アヴァターラ・神のまにまに

精神世界の研究試論です。テーマは、瞑想、冥想、人間の進化、七つの身体。このブログは、いかなる団体とも関係ありません。

この世との折り合い

2022-11-24 19:00:12 | 只管打坐neo
◎悟りのビフォー・アフター

どんな高僧、善知識であっても、この世で生きていくからには、飯を食うために托鉢したり、御布施をもらったり、働いたり、炊事したり、衣服を洗濯したりしなければならない。つまり、世俗とどこかで折り合いをつけなければならない一点があるものだ。

それは自分が何のために生きるかという意味を求める現代人のほとんどが、内心ではなぜ食うために働く必要があるのかと日々疑問に思っているのと同根である。

イエスが明日のことを思いわずらうなと言ったのは、明日の食べ物の心配をするなと言ったのであるが、今日神に出会ってその感動に震えた者でも、明日になれば食べ物を探すことになるのだ。

禅では、世俗との折り合いにおいて、最も世俗を否定した側に位置する考え方の人物が二人いる。要するに、たとえたちまち飢え死にしても仏そのものを生きるべきだと考えた人たちである。

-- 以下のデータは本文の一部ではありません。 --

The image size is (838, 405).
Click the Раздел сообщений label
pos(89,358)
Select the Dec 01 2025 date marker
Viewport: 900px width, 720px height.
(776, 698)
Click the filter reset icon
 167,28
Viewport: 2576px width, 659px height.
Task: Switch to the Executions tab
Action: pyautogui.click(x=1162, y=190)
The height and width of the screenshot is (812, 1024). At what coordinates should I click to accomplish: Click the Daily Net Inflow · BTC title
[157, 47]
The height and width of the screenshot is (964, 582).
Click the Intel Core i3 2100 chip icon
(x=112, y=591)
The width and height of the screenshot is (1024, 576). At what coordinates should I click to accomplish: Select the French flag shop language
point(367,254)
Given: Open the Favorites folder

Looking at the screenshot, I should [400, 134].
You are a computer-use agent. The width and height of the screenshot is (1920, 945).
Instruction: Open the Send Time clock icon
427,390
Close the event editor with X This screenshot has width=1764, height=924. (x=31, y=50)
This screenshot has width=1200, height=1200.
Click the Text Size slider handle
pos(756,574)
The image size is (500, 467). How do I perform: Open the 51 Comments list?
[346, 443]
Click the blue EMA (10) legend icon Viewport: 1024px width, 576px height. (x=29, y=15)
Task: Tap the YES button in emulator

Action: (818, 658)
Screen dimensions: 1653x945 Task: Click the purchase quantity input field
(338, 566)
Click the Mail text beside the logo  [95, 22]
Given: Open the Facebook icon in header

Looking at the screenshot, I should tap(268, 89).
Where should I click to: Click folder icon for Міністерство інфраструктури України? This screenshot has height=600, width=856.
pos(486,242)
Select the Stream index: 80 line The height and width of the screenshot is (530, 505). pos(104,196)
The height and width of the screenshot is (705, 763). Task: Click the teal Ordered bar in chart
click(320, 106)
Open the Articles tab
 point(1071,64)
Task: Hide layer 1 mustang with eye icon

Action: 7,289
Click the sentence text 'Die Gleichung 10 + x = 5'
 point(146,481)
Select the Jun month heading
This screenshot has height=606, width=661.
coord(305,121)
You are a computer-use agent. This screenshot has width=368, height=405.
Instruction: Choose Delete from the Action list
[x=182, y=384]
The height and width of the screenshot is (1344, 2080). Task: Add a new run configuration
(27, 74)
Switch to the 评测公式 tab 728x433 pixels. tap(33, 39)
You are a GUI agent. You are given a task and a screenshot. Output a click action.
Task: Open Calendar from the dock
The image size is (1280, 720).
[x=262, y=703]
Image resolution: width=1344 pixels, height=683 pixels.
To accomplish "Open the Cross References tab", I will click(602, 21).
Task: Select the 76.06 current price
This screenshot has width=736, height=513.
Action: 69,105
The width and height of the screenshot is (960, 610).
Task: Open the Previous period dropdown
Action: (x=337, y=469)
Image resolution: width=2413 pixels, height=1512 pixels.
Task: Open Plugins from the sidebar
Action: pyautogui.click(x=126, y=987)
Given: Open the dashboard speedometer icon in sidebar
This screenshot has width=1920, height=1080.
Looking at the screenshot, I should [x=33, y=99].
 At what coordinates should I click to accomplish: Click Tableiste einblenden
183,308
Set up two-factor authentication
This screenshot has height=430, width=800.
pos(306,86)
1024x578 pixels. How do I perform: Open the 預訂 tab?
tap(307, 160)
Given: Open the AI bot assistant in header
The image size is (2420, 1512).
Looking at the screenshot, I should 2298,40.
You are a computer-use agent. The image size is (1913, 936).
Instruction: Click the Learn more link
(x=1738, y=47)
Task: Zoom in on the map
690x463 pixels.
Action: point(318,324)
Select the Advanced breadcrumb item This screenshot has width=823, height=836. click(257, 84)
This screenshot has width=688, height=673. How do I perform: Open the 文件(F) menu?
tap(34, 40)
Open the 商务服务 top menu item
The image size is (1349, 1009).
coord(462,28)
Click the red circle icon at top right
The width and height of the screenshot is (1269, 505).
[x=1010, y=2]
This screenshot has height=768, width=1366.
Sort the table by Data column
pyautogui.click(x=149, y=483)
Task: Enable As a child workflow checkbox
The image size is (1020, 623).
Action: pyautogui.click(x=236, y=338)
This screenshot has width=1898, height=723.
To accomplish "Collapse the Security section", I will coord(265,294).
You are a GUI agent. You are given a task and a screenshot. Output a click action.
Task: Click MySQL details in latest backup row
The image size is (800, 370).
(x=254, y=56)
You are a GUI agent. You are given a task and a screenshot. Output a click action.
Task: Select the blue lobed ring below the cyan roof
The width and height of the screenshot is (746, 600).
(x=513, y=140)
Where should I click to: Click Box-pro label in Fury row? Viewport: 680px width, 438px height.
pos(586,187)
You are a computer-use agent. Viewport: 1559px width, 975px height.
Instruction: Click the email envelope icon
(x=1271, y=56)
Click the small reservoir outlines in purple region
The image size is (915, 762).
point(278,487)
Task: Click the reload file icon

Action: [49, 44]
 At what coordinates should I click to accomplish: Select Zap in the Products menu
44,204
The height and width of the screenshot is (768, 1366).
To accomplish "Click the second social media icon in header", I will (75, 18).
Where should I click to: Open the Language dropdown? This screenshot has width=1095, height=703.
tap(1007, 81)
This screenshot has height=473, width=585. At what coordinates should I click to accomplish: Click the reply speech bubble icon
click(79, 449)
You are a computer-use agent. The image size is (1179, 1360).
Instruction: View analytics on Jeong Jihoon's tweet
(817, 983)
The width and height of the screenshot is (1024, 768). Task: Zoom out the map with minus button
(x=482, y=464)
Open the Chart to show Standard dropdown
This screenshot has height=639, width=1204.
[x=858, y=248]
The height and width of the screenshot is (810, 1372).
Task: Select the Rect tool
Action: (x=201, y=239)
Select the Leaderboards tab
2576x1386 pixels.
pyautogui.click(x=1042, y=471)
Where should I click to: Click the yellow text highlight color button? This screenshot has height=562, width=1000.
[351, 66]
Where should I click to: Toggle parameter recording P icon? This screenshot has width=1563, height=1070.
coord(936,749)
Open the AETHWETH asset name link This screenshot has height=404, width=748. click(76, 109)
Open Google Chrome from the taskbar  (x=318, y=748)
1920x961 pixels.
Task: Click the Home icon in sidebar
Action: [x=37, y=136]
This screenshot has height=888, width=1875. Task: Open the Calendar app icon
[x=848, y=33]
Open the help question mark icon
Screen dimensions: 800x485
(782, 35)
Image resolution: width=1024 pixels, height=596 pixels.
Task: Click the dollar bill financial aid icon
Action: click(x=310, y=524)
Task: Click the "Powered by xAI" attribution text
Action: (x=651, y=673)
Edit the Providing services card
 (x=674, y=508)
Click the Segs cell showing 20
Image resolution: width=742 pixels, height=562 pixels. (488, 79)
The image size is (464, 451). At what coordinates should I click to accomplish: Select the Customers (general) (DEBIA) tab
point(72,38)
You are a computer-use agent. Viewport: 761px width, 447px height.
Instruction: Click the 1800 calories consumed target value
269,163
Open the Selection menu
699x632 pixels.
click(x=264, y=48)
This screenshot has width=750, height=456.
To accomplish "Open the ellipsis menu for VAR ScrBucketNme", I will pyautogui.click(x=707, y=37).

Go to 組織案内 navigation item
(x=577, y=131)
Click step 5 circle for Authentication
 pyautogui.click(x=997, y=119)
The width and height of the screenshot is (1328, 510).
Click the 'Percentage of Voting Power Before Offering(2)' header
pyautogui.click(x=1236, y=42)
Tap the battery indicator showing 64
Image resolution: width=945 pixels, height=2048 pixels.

一人は臨済の友人である普化であり、もう一人は、唐代の疎山である。

普化は、いわば帝国ホテルのレストランのディナーに招かれて、話題が道のことに及ぶやいなや料理の並ぶテーブルを蹴り倒して出て行ったような猛者である。

疎山は、諸々の聖者のあとを慕わない、自己の神聖性も重んじないと言い放った。そう言ったからにはいつでものたれ死にする覚悟で日々を生きている。

悟った後にどう生きるかとは、世俗の折り合いをどこでつけるかという問題でもある。悟った人の生き方は、実際にビフォー悟りとアフター悟りでどう違うのか。そこをもある程度具体的に出していかないと、具体性と論理性とデータ重視の現代人を説得することは難しいのだと思う。

悟った人たち同士でも大きく見解が分かれるが、それは個性の違いに由来するので、それはそれでよいのだと思うが。